Throughout this past summer, one of the 10 most-viewed items on Miller-McCune.com has been a short story posted on April 1st titled "Baseball's Best Teams Are...." It contained mathematician Bruce Bukiet's predictions for the 2008 Major League Baseball season.
In 2000, the math professor at the New Jersey Institute of Technology created and copyrighted a mathematical model to compute the probability of any one team defeating any other team. He notes on his Web site that his system "beat the odds" for five of the past seven years.
So how did his system perform for 2008? Well, it was closer to an infield single than a grand slam.

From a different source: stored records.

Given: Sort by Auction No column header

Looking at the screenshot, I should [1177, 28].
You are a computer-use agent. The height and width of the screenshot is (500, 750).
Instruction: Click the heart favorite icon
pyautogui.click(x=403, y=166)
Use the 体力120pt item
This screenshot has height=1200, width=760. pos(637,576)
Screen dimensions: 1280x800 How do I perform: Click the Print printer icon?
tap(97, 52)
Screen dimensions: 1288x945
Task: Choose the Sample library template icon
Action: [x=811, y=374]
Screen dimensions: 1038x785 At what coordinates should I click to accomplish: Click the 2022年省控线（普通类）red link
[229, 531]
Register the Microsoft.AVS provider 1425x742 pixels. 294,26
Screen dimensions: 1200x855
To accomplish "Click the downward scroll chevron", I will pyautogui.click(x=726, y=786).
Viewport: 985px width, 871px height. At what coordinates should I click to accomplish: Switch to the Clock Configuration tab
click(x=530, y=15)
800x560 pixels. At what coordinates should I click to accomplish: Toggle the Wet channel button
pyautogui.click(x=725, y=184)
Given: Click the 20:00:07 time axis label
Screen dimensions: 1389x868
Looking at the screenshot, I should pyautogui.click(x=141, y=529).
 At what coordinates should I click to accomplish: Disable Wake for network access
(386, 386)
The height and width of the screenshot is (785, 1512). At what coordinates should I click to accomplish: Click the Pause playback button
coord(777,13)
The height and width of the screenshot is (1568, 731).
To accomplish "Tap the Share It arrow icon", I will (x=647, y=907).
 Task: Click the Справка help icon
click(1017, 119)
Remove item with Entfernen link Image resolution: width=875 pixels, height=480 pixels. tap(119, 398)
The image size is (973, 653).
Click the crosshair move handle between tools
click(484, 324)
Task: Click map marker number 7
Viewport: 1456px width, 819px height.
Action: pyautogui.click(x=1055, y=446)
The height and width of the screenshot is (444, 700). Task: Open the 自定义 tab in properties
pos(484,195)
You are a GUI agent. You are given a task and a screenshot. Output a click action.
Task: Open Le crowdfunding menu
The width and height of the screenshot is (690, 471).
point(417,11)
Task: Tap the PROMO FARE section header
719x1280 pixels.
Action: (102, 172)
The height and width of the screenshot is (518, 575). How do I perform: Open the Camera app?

"This year I did worse than usual," said Bukiet, whose passion for numbers and baseball is evident as he describes what happened. "But I went back and looked at how many games Sports Illustrated was off, and it was similar to mine. They're the experts, and I figure if I come close to the experts, it's not so bad."
Of the six divisions (three in each league), Bukiet predicted only one correctly: the American League West. His models showed the Angels running away with the division, which they did. Indeed, they did even better than he predicted, winning 100 games instead of the anticipated 92.
In the AL East, Bukiet predicted a tie between the Red Sox and the Yankees, who would have 98 wins apiece. In fact, the Tampa Bay Rays — who, in fairness, surprised almost everyone — took the division with 97 wins. Boston came in second with 95 wins and became the wild-card team, but the Yankees won only 89 games, coming in a very disappointing third and missing the playoffs.
Bukiet's projections were way off in the AL Central, which he predicted the Tigers would easily win. Instead, the Detroit team came in last, with 74 victories rather than the projected 96. The White Sox, which he predicted would come in third, ended up on top, with 89 wins (10 more than projected).
In the National League, Bukiet predicted the Mets winning the East (it was the Phillies) and the Rockies the West (the Dodgers ended up on top of that mediocre division). In the Central Division, Bukiet saw a close race. In fact, the Cubs made it look easy, winning 97 games (he predicted 83). The Milwaukee Brewers, his projected winners, ended up in second place and became the wild-card team.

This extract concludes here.